Investors will use all the ratios we discussed earlier in the semester to make adjustments. Our company might have a high debt ratio compared to this industry, this would lower our value. We might also have a higher return on sales than the industry average, which would increase our value.  There are infinite ways for a company to be adjusted from the baseline calculation. The picture below illustrates how that looks.

Finally, your assumptions change everything when it comes to valuing a company. You could do multiple calculations based on different assumptions. Given time, most buyers will do calculations based on best case scenario, worst case scenario, and most likely scenario. These scenarios can refer to the success of the individual company or the larger economy it functions in. Some other decisions/assumptions you will have to make:

  • Who do we consider a competitor (or similar company)?
  • What are customer trends? What are the industry trends?
  • How much will this company grow in the future? How much will the industry grow?
  • What are the barriers to entering this industry? What’s to stop everyone from doing this if we are profitable?
  • How strong is the management team?
  • How risky is this company? What rate of return does the investor require?

Valuing companies is as much art as it is science. The idea is to come up with the most accurate idea of what a buyer would be willing to pay. It is also important to understand that the buying process will come down to a negotiation, the seller wants the highest price possible and the buyer wants to pay as little as possible. It is important to treat the valuation derived from each technique as a single data point among many data points.
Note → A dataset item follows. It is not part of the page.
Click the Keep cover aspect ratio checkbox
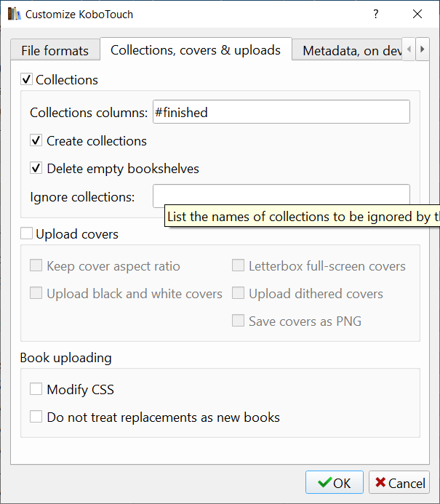 click(36, 266)

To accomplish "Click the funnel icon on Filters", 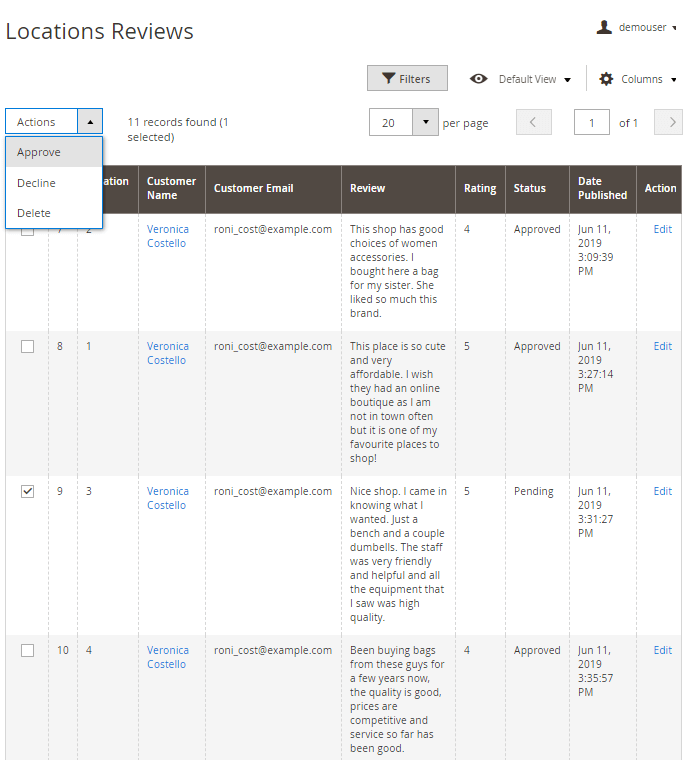I will (387, 79).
Find a range you are comfortable with and try to negotiate it to the top of that range if you are a seller or the bottom of that range if you are a buyer.

*A note on pre vs post – Valuations are based on what the buisiness is worth now. If you are trying to raise money, then you would seek out the value of your company ($X) before receiving the investment you are seeking(pre-money). An infusion of cash is a very real and valuable asset. If the investment you are seeking is $Y, then the value of your company after you receive the investment  of $Y is now $X + $Y (post-money). It’s a simple calculation but important to understand.